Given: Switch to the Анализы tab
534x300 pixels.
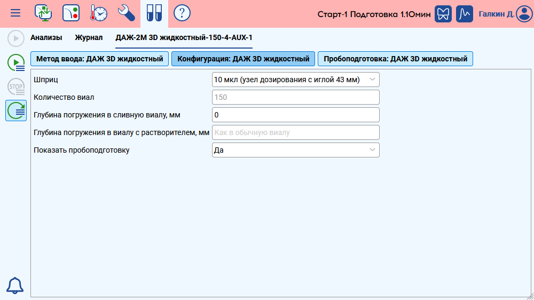Looking at the screenshot, I should pyautogui.click(x=46, y=38).
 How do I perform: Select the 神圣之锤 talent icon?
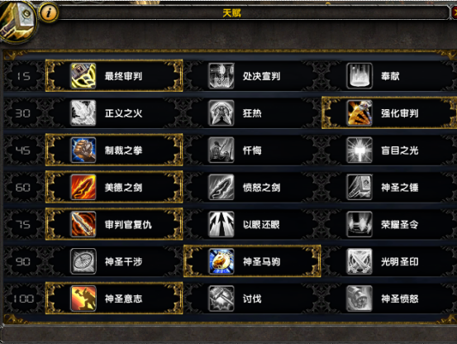point(359,187)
****************************************
_TASK DETAILS_.
Repeat the material above word for word, leaving out the pictures.

_EXERCISE OUTPUT_.
Given: Switch to the Анализы tab
534x300 pixels.
Looking at the screenshot, I should pyautogui.click(x=46, y=38).
 How do I perform: Select the 神圣之锤 talent icon?
point(359,187)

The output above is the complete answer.